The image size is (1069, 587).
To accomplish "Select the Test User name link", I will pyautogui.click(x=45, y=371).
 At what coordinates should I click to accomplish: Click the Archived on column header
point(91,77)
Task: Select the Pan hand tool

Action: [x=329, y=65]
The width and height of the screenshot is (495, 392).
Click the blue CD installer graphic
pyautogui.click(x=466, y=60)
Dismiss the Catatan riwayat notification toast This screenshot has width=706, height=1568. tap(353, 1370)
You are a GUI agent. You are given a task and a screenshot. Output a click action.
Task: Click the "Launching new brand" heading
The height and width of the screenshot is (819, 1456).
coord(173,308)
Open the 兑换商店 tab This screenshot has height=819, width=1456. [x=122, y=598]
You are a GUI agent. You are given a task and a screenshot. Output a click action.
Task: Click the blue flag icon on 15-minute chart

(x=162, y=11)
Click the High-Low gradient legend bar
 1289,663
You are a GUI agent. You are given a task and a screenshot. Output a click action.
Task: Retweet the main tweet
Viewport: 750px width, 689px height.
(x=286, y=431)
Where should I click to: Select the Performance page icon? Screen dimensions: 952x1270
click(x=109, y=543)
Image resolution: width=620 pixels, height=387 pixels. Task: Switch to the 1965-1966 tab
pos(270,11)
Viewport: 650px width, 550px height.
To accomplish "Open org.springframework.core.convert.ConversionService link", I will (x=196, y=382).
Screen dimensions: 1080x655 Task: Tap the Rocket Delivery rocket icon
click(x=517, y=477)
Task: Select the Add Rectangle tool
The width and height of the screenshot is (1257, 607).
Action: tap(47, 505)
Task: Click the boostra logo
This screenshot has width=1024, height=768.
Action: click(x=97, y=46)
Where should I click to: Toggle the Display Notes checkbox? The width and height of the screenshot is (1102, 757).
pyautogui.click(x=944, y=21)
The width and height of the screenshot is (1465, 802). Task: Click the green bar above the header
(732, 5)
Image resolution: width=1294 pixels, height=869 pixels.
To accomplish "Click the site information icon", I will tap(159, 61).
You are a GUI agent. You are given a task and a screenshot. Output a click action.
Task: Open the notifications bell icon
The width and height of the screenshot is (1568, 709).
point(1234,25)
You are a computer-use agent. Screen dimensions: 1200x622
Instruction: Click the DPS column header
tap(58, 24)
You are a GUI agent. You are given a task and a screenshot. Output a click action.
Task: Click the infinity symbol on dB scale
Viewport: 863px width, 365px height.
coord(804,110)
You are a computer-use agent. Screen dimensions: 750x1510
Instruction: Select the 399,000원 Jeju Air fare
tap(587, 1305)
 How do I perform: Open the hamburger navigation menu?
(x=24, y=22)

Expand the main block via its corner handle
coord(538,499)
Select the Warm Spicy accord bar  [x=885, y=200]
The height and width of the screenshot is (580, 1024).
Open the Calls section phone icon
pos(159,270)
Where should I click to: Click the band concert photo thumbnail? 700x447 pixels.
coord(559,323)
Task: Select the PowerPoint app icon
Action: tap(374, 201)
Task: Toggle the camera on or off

+ + + + +

§ **WORK TO COMPLETE**
All records are to be retyped exactly. None may be omitted.

§ **THE COMPLETED TASK**
The image size is (1069, 587).
To accomplish "Select the Test User name link", I will pyautogui.click(x=45, y=371).
 At what coordinates should I click to accomplish: Click the Archived on column header
point(91,77)
Task: Select the Pan hand tool

Action: [x=329, y=65]
The width and height of the screenshot is (495, 392).
Click the blue CD installer graphic
pyautogui.click(x=466, y=60)
Dismiss the Catatan riwayat notification toast This screenshot has width=706, height=1568. tap(353, 1370)
You are a GUI agent. You are given a task and a screenshot. Output a click action.
Task: Click the "Launching new brand" heading
The height and width of the screenshot is (819, 1456).
coord(173,308)
Open the 兑换商店 tab This screenshot has height=819, width=1456. [x=122, y=598]
You are a GUI agent. You are given a task and a screenshot. Output a click action.
Task: Click the blue flag icon on 15-minute chart

(x=162, y=11)
Click the High-Low gradient legend bar
 1289,663
You are a GUI agent. You are given a task and a screenshot. Output a click action.
Task: Retweet the main tweet
Viewport: 750px width, 689px height.
(x=286, y=431)
Where should I click to: Select the Performance page icon? Screen dimensions: 952x1270
click(x=109, y=543)
Image resolution: width=620 pixels, height=387 pixels. Task: Switch to the 1965-1966 tab
pos(270,11)
Viewport: 650px width, 550px height.
To accomplish "Open org.springframework.core.convert.ConversionService link", I will (x=196, y=382).
Screen dimensions: 1080x655 Task: Tap the Rocket Delivery rocket icon
click(x=517, y=477)
Task: Select the Add Rectangle tool
The width and height of the screenshot is (1257, 607).
Action: tap(47, 505)
Task: Click the boostra logo
This screenshot has width=1024, height=768.
Action: click(x=97, y=46)
Where should I click to: Toggle the Display Notes checkbox? The width and height of the screenshot is (1102, 757).
pyautogui.click(x=944, y=21)
The width and height of the screenshot is (1465, 802). Task: Click the green bar above the header
(732, 5)
Image resolution: width=1294 pixels, height=869 pixels.
To accomplish "Click the site information icon", I will tap(159, 61).
You are a GUI agent. You are given a task and a screenshot. Output a click action.
Task: Open the notifications bell icon
The width and height of the screenshot is (1568, 709).
point(1234,25)
You are a computer-use agent. Screen dimensions: 1200x622
Instruction: Click the DPS column header
tap(58, 24)
You are a GUI agent. You are given a task and a screenshot. Output a click action.
Task: Click the infinity symbol on dB scale
Viewport: 863px width, 365px height.
coord(804,110)
You are a computer-use agent. Screen dimensions: 750x1510
Instruction: Select the 399,000원 Jeju Air fare
tap(587, 1305)
 How do I perform: Open the hamburger navigation menu?
(x=24, y=22)

Expand the main block via its corner handle
coord(538,499)
Select the Warm Spicy accord bar  [x=885, y=200]
The height and width of the screenshot is (580, 1024).
Open the Calls section phone icon
pos(159,270)
Where should I click to: Click the band concert photo thumbnail? 700x447 pixels.
coord(559,323)
Task: Select the PowerPoint app icon
Action: tap(374, 201)
Task: Toggle the camera on or off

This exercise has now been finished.